(Collected data)
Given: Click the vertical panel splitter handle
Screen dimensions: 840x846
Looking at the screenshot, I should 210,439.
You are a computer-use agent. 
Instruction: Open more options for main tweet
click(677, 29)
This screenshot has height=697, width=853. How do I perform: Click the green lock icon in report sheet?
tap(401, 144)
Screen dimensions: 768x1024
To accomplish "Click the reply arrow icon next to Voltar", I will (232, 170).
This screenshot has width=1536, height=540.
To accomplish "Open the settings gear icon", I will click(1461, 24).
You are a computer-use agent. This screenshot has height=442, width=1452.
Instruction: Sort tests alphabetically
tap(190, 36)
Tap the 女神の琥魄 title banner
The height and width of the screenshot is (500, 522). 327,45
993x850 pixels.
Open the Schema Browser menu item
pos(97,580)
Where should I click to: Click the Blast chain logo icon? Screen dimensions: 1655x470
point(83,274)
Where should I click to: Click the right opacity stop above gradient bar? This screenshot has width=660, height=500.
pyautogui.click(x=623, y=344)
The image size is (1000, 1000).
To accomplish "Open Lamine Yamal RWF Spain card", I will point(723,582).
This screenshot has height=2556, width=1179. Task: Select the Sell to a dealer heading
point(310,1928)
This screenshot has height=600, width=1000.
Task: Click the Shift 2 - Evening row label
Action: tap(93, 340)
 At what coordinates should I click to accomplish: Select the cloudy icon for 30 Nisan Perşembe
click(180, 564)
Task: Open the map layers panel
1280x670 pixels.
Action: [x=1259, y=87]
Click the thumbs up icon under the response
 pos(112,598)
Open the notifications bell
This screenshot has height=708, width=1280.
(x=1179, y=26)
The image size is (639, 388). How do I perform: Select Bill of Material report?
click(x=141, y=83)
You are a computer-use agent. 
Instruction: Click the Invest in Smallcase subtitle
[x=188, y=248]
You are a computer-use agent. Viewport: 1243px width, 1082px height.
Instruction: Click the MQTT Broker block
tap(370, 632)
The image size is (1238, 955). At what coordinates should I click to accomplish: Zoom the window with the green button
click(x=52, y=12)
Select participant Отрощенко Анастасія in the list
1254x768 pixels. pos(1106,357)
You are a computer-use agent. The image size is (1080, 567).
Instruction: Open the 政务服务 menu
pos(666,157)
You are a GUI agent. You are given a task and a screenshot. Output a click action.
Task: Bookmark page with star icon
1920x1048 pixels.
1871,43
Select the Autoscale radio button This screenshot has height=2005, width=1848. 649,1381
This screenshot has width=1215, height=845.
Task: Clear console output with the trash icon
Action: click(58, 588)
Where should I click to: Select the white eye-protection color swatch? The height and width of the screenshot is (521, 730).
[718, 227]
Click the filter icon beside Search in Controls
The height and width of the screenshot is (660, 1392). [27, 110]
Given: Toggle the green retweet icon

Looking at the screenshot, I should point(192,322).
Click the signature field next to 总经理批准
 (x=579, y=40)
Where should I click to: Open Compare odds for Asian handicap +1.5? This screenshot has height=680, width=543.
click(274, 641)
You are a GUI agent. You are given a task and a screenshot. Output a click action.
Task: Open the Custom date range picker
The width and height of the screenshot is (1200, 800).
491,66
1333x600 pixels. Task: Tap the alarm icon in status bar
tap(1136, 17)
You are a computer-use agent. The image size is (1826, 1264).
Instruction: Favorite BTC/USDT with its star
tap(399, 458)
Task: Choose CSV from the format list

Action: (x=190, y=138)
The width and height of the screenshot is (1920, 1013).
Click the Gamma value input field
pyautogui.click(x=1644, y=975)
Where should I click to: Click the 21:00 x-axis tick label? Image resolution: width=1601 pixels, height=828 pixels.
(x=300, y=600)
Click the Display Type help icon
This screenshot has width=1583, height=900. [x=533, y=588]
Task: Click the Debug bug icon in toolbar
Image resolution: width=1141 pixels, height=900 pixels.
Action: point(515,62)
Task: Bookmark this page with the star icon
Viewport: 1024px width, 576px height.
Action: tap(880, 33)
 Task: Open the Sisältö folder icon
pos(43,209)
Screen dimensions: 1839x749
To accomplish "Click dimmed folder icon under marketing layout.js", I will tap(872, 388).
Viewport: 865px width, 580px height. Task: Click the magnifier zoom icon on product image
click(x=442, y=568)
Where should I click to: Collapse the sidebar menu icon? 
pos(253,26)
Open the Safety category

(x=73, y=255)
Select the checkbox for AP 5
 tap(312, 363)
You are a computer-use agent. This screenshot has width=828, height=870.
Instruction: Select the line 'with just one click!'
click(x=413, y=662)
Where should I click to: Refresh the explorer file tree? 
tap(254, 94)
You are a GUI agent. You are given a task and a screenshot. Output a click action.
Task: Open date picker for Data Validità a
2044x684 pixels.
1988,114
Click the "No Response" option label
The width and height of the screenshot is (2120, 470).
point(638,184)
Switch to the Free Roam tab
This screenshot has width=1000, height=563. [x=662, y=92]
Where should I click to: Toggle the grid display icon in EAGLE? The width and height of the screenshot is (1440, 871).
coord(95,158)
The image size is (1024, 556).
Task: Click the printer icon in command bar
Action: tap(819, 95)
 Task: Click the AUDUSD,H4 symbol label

What you will do
Which of the lines above hold the string "panel"? Pick each of them out.

Solution for this task
Given: Click the vertical panel splitter handle
Task: Open the map layers panel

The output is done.